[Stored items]
== Segment start ==

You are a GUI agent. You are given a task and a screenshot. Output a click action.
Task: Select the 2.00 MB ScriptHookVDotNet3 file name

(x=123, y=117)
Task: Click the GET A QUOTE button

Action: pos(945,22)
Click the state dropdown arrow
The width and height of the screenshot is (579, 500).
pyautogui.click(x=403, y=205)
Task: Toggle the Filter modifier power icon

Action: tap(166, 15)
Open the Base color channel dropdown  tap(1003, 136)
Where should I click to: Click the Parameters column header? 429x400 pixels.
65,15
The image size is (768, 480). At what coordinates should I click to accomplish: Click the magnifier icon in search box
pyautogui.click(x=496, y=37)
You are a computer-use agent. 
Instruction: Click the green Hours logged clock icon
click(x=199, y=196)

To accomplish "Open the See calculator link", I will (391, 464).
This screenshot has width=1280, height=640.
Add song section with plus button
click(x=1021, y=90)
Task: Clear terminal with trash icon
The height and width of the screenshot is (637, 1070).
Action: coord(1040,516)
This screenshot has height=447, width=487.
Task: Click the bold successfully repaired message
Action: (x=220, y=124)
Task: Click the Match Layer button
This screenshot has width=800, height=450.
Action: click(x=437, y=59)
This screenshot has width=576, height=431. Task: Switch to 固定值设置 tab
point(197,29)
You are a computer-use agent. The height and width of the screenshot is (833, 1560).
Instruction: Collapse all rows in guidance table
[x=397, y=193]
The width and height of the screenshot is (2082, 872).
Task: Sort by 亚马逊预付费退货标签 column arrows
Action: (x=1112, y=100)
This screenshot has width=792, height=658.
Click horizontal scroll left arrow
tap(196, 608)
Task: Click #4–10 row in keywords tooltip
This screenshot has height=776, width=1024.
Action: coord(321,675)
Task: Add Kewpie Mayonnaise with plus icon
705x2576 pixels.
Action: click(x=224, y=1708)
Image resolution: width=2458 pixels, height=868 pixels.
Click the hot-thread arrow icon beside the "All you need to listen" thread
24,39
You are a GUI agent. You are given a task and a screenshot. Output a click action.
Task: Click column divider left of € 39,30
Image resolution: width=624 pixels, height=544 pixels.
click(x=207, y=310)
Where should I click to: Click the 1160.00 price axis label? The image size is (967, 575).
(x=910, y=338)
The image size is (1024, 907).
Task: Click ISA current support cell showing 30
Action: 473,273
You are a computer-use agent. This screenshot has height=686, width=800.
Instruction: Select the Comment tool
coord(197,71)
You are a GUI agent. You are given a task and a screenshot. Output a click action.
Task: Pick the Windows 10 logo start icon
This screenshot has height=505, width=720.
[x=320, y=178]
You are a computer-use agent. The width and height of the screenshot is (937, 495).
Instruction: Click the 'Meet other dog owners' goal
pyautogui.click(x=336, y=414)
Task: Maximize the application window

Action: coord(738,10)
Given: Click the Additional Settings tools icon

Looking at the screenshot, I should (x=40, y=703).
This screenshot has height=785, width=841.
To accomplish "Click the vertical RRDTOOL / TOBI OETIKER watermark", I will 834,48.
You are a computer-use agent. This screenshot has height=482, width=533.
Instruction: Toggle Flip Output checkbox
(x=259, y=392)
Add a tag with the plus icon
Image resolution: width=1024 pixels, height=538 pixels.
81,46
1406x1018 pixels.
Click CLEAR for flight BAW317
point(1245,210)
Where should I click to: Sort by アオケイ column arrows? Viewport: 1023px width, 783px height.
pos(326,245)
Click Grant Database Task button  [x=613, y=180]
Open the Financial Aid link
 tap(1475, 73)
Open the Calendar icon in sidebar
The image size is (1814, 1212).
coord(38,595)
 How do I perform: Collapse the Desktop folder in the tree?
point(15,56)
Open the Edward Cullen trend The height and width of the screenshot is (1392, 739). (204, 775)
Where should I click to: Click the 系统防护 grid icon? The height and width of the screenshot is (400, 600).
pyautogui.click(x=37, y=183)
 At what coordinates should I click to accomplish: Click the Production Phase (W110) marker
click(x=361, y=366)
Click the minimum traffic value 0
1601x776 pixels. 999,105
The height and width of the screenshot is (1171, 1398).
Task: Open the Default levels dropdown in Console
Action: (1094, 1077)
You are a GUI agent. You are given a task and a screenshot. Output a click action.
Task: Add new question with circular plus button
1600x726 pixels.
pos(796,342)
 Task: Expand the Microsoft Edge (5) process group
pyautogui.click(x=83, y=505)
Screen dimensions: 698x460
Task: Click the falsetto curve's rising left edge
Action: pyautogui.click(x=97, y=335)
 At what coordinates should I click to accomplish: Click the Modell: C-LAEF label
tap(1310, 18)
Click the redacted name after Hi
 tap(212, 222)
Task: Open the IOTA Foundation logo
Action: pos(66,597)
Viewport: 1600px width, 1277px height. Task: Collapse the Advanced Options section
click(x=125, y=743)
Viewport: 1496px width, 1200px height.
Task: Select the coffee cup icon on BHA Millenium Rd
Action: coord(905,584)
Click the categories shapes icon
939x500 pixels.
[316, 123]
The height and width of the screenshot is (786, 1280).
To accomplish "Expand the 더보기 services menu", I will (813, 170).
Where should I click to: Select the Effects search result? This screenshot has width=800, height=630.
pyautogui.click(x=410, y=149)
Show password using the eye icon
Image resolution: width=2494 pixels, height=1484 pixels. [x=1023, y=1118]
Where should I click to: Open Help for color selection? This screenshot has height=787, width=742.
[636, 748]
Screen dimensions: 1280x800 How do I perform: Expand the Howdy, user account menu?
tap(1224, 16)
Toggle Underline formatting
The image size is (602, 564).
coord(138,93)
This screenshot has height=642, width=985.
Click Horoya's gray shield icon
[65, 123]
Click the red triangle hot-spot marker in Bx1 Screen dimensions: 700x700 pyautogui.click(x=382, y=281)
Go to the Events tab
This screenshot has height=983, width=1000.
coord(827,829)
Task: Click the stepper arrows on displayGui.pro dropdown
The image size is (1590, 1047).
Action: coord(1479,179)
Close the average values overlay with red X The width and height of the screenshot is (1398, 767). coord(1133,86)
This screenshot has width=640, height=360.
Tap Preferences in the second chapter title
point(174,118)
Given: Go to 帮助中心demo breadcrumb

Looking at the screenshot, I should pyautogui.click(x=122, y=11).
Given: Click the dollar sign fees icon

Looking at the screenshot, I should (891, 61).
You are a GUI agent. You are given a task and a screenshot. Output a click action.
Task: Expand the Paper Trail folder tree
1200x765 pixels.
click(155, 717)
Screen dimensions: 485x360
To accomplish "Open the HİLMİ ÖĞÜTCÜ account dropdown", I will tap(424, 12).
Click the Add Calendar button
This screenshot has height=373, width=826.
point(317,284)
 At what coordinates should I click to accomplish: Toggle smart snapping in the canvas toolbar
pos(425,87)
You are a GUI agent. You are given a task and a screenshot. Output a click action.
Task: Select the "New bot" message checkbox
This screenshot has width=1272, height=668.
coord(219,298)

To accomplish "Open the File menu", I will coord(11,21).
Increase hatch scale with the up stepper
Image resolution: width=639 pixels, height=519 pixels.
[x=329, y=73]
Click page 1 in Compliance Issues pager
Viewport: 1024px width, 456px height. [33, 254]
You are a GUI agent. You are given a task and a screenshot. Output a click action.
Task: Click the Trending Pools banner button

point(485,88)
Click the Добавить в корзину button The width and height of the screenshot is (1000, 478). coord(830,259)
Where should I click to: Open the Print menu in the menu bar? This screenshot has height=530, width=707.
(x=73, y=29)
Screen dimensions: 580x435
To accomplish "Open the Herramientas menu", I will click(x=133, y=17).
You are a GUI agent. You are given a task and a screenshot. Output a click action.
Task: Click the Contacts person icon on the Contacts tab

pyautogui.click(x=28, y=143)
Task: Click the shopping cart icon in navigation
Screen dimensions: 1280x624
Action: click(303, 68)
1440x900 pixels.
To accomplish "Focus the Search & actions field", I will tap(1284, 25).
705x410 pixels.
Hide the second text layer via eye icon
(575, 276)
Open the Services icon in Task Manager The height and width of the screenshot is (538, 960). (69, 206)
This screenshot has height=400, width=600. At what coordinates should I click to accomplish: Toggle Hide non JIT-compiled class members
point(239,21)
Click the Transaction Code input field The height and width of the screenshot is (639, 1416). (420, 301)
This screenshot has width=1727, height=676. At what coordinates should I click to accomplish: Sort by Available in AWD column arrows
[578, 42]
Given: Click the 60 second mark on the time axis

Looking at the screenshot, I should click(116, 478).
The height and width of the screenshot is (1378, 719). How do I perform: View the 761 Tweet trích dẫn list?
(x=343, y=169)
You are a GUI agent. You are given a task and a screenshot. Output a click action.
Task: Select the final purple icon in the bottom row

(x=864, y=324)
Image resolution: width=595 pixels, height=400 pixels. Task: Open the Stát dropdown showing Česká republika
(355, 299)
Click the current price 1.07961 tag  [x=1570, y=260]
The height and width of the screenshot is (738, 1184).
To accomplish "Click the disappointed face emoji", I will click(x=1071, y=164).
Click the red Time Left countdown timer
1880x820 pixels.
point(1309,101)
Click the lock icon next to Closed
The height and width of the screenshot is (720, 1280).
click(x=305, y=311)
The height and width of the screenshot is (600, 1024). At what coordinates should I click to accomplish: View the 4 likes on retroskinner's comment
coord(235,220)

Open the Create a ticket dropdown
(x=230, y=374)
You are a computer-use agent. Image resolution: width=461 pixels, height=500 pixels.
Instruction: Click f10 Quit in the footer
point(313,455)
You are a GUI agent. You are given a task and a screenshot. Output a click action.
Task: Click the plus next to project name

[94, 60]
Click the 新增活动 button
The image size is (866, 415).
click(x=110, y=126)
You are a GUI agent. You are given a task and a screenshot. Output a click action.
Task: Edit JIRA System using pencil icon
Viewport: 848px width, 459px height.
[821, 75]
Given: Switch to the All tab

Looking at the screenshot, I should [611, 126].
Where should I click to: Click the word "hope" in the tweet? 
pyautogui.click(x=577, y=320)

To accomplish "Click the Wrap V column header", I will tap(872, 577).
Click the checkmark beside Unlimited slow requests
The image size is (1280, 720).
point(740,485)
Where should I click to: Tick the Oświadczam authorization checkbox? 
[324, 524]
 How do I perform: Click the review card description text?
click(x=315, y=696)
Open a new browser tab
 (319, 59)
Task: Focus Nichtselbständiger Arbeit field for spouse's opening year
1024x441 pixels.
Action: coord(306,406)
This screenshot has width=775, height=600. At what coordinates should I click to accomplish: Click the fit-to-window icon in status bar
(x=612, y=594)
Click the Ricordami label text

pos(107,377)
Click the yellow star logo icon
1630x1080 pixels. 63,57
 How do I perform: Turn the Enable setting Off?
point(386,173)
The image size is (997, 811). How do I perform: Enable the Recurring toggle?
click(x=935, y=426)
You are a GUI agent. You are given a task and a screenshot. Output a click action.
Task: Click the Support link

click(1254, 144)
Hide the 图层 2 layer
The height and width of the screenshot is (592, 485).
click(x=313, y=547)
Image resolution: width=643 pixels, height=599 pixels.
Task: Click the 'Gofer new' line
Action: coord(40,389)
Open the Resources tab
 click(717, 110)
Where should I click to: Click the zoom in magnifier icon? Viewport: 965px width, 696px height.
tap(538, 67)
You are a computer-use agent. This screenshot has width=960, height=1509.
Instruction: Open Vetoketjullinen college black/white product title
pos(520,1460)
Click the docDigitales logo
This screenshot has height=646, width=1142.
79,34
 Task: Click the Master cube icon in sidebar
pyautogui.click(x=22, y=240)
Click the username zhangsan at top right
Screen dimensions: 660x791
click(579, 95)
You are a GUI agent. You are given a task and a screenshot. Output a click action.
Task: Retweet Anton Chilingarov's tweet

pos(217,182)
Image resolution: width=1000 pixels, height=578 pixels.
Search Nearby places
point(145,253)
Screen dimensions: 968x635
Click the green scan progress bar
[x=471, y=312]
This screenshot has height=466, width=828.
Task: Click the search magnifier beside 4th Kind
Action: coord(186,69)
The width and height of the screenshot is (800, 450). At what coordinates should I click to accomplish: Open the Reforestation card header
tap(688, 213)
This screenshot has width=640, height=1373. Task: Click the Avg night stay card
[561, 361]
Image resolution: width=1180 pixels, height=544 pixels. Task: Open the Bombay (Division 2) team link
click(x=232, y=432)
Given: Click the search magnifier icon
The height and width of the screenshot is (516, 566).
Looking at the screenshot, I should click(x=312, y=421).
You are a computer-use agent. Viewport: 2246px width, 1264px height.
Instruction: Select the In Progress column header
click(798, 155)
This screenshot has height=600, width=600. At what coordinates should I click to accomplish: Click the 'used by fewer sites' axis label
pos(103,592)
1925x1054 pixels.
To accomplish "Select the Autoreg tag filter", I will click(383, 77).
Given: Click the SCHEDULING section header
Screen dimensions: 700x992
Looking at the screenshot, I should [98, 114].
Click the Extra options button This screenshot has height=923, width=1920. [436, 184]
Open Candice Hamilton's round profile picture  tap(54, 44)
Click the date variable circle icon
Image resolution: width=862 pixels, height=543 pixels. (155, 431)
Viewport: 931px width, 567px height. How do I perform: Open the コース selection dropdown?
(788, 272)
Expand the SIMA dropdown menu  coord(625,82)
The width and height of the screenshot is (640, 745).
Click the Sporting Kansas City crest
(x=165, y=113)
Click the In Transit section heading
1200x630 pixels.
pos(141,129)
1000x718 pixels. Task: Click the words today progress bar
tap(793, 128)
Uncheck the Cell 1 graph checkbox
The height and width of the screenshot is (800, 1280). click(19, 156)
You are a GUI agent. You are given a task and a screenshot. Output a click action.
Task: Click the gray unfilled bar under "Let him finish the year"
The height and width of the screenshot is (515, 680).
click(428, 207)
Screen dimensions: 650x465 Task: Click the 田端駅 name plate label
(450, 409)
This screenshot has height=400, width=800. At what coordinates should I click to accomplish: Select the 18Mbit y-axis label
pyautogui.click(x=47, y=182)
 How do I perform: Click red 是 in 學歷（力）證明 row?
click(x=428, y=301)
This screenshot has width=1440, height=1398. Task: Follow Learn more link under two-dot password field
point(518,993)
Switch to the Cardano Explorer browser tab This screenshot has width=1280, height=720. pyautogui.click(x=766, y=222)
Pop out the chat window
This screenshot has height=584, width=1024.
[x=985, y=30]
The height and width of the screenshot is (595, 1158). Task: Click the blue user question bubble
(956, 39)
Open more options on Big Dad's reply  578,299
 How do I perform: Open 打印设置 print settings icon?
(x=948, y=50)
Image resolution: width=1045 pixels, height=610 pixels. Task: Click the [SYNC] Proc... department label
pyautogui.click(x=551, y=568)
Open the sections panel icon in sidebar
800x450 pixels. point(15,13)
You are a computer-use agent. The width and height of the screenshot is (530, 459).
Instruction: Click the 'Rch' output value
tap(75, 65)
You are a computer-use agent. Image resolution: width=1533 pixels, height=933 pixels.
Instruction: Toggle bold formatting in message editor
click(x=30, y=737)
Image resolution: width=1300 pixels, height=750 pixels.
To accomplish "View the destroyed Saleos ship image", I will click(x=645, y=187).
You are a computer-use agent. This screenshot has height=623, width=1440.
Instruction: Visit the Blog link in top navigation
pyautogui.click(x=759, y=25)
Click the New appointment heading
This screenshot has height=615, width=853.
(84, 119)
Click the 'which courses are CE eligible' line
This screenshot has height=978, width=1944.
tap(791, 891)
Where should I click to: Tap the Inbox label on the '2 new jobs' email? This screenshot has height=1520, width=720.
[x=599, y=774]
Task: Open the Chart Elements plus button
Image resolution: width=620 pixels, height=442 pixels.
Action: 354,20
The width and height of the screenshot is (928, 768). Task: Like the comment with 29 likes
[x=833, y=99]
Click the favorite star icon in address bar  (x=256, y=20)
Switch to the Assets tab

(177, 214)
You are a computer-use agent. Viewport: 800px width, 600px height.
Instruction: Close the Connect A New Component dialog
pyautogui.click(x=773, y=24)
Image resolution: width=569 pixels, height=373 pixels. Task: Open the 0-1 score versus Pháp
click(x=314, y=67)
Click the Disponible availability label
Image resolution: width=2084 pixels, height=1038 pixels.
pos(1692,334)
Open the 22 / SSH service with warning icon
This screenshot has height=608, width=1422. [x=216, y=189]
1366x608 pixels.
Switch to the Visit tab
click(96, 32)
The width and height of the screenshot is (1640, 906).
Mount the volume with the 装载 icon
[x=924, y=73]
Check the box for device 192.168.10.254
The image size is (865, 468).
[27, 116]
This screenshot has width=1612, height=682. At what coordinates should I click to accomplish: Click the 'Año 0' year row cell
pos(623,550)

== Segment end ==

In exact wording, restate the lines of the data above from the first through the one holding "Task: Click the Match Layer button", and stop after that line.

■ SOLVED EXERCISE:
You are a GUI agent. You are given a task and a screenshot. Output a click action.
Task: Select the 2.00 MB ScriptHookVDotNet3 file name

(x=123, y=117)
Task: Click the GET A QUOTE button

Action: pos(945,22)
Click the state dropdown arrow
The width and height of the screenshot is (579, 500).
pyautogui.click(x=403, y=205)
Task: Toggle the Filter modifier power icon

Action: tap(166, 15)
Open the Base color channel dropdown  tap(1003, 136)
Where should I click to: Click the Parameters column header? 429x400 pixels.
65,15
The image size is (768, 480). At what coordinates should I click to accomplish: Click the magnifier icon in search box
pyautogui.click(x=496, y=37)
You are a computer-use agent. 
Instruction: Click the green Hours logged clock icon
click(x=199, y=196)

To accomplish "Open the See calculator link", I will (391, 464).
This screenshot has width=1280, height=640.
Add song section with plus button
click(x=1021, y=90)
Task: Clear terminal with trash icon
The height and width of the screenshot is (637, 1070).
Action: coord(1040,516)
This screenshot has height=447, width=487.
Task: Click the bold successfully repaired message
Action: (x=220, y=124)
Task: Click the Match Layer button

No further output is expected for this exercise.